Step 1 involves getting a handle on the current state of the business. This includes understanding the goals of the program writ large, collecting data to assess current state, and then comparing current state to goal state. This is in some sense a gap analysis. As an example, rollout step 1 in a large software security program will include understanding the in-place SDLC and assessing how well it covers the touchpoints discussed in this book. If code review is currently practiced only at the unit level by developers who are not using a static analysis tool, a clear gap has been identified between the goal (state-of-the-art software security) and reality. Since there are likely to be a large number of application development projects underway simultaneously in any large company, developing a rating system to assess each project is an important part of baselining. This leads to a measurement and metrics regimen that can be evenly applied throughout the rollout. Note that some of these measures can be taken from software artifacts as briefly described earlier.

Counterintuitively, it may be best to begin rollout step 2, build and pilot, by identifying a software project that is ahead of the game. That is, because you want to maximize the possibility of pilot success, starting with the project with the smallest gap may make things easier. For example, if the software project chosen for pilot is already using static analysis tools for reliability (looking for null pointers and other simple bugs), adopting a security-related source code analysis tool is likely to be fairly straightforward for the project team. Because we have a set of measurements in place, we can assess progress over time in rollout step 2 and refine our measurement system. Note that in almost all cases, training programs will need to be developed that clearly describe both the goals of the improvement program and how to actually carry out the new best practice. The material in Part II of this book should be particularly useful.

A successful pilot program provides an excellent real-world case study of the adoption of a best practice in one part of the enterprise. This success story provides "proof in the pudding" that a best practice, like code review with a source code security scanner, can be successful in the organization.
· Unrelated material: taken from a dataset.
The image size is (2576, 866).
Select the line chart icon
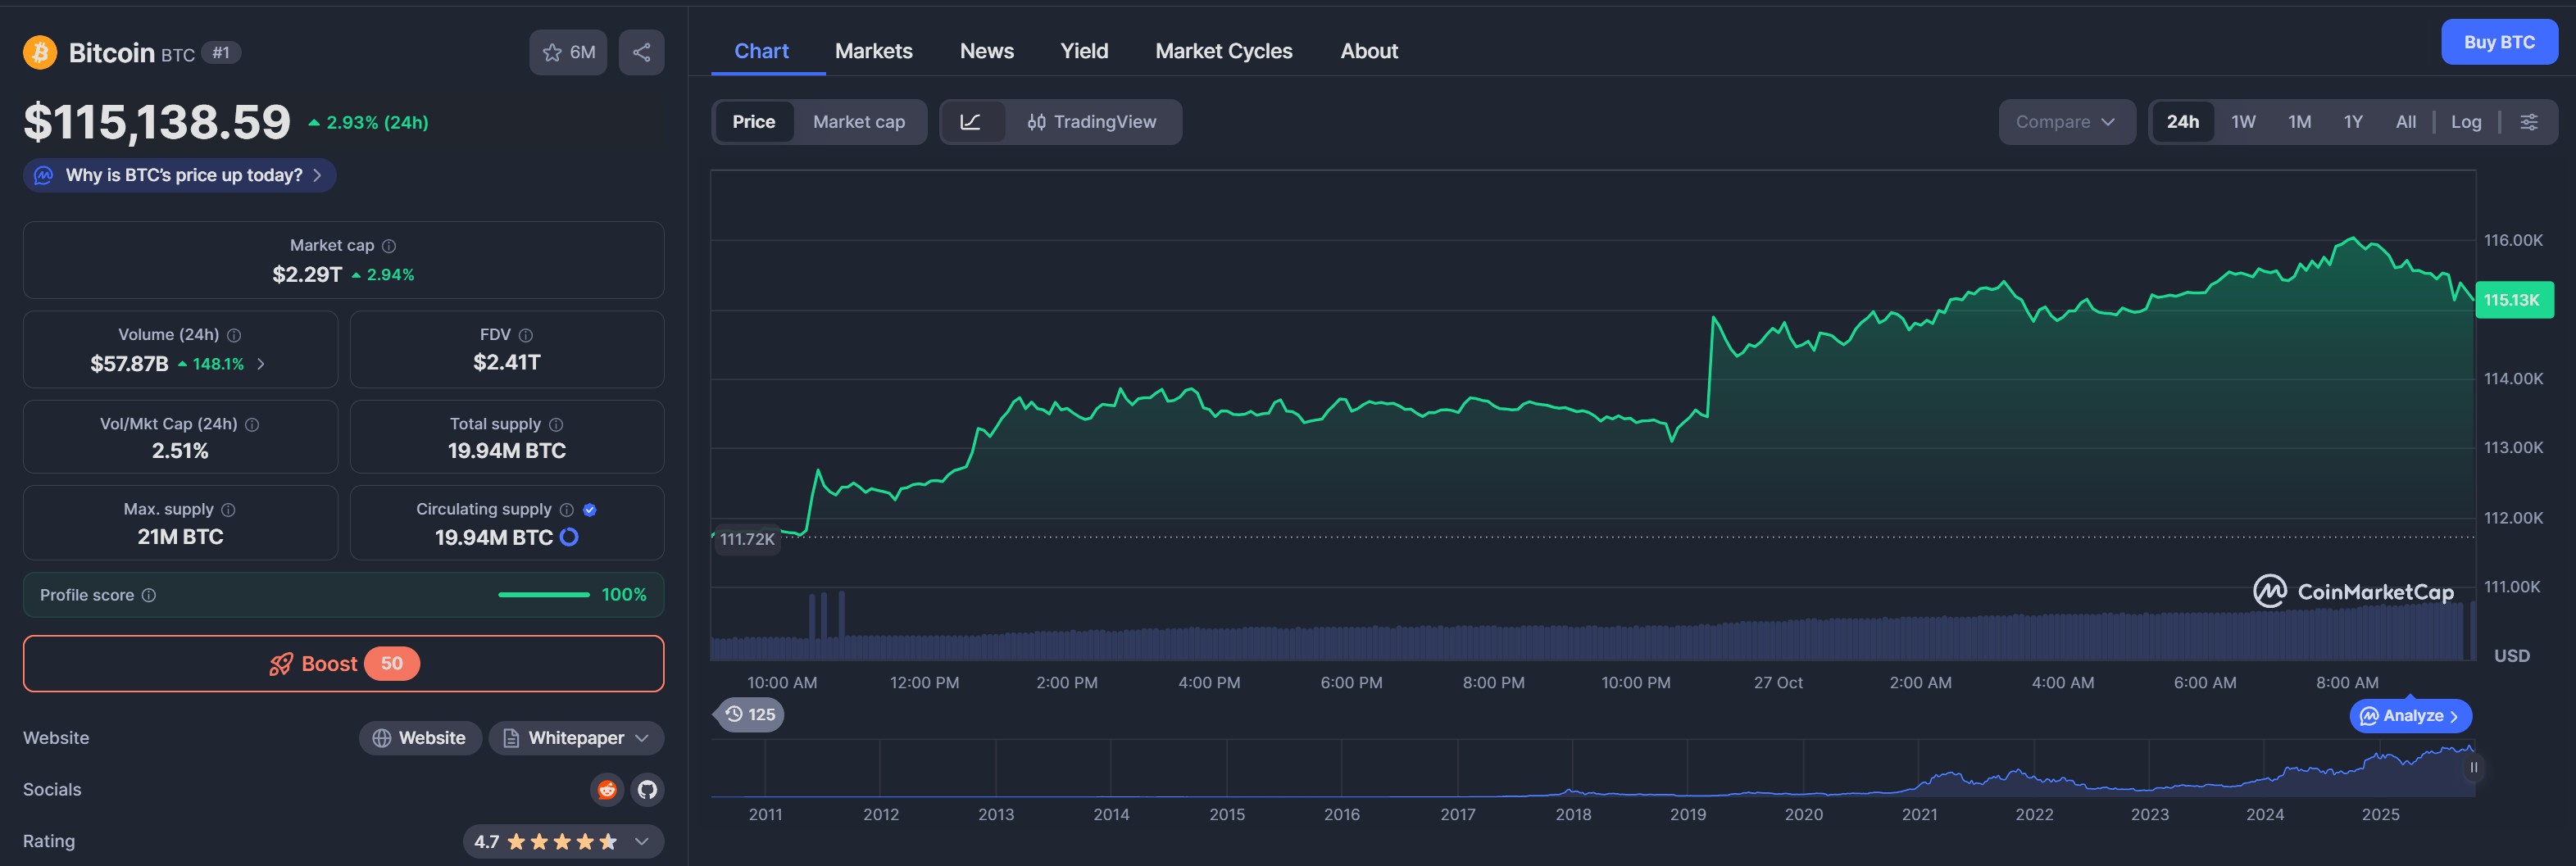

Rollout step 3, propagate and improve, involves taking the best practice wide. By relying on the baseline gap analysis results from step 1, we can logically approach the problem of wide adoption. Our measurement program helps keep tabs on progress and is extremely useful in alerting us of adoption issues as they crop up. The training program developed in step 2 is a critical part of the widespread adoption of a best practice in a company. Also helpful is an information portal for software professionals to use as a resource as they adopt various software security touchpoints.

By following this straightforward rollout plan, a very large organization can transform its existing SDLC (or more likely SDLCs, plural) with the addition of best practices for software security. The idea of an SDL is thereby a combination of your SDLC with the software security touchpoints. This key point bears repeating. Presumably your organization already knows how to make software and has already been shipping it for years. There is no reason to throw out everything you're already doing and start from scratch. Instead, your already-in-place SDLC can be adjusted by adding touchpoints. My process-agnostic approach, based around software artifacts, makes this possible.